In addition to Redon’s joyously expressive and bright paintings he was also a skilled lithographer who at some moments in his career harnessed this ability to create dark images which evoked monstrous creatures and reflections of his own inner fantasies and psyche. This is best represented through his early series Noirs where we can see his evident fascination with the scientific world and his own exploration of the psychiatry of dreams. The Crying Spider (figure. 2) is an unsettling and nightmarishly pitiful creation, which perhaps best summarises the depth and originality of his work.

Many parallels can be drawn between Poe and Redon, particularly in terms of the tone of their work, and how innovative they were in their fields. For example like Poe, Redon also influenced generations of artists after him, and particularly left an impression on the Symbolist movement and the Nabis who were drawn to the bright colours of his later career.  It is the darkness of his lithographs however which made him so perfectly qualified to illustrate Poe’s stories.

The titles of this series are all invented by Redon but in the style of Poe, as well as this each illustration does not illustrate a particular scene from a story but aims to capture the mood of the text in one all-encompassing image.

The most iconic lithograph in this series is The Eye like a Strange Balloon mounts towards Infinity (figure. 3) which depicts the unsettling image of a giant eye floating in a bleak landscape, it’s cargo, a conscious severed head. Imagine witnessing this image in a time when the public and members of the art world were accustomed to the work of Monet and Renoir? Instead of gazing upon lush landscapes or scenes of merry young ladies dancing we are challenged with a provocative picture that stirs up emotion and unease in the viewer.

Edgar Allan Poe and the visual interpretation of his work by Odilon Redon found popularity at a very specific period in French History. Arguably they would remain in obscurity if they had appeared at any other period.

Fin de Siecle is a saying which refers to the end of the nineteenth century and is often used in association with Parisian society during the later decades of the 1800s. There was a mood of unrest and a desire for change and progress, and to break away from the decadent romanticism of the early century.

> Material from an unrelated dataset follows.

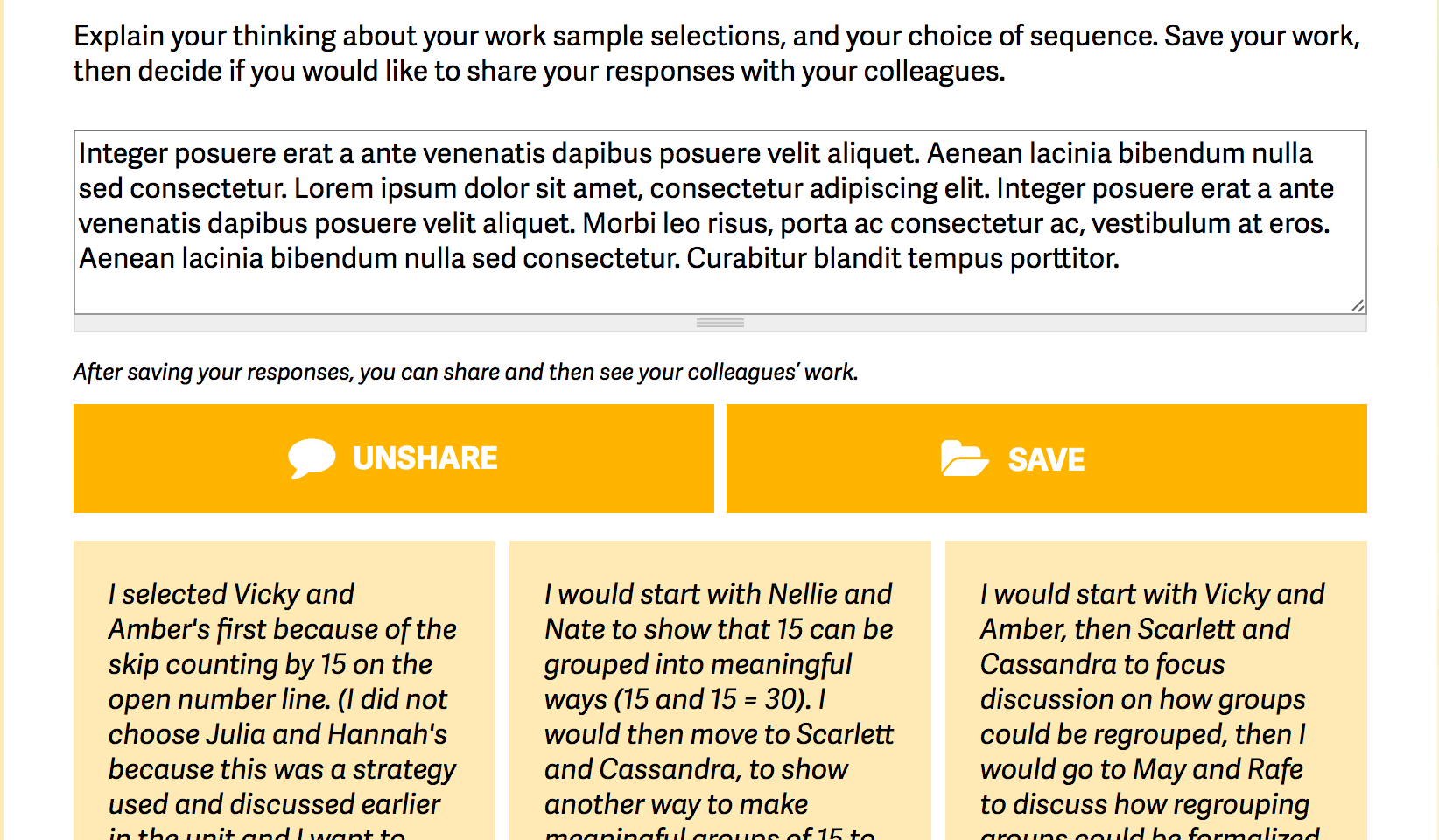
Task: Click 'Scarlett and Cassandra' in the middle card
Action: [x=720, y=752]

Poe became a hero of this pessimistic movement particularly following Baudelaire’s translation of this stories in 1865. The art world also saw a rise in symbolism and a more personal  imaginative response to art, as the concept of ‘art for arts sake’ became a more prevalent idea.

In conclusion these wonderfully strange illustrations of Edgar Allan Poe’s stories represent a specific period in French History, and capture the dark mood of the latter part of the nineteenth century. In addition to this we can see the innovation which sprung from this time and the radical break from realism and traditional depictions of mythology and narrative, portraying something provocative and fantastical.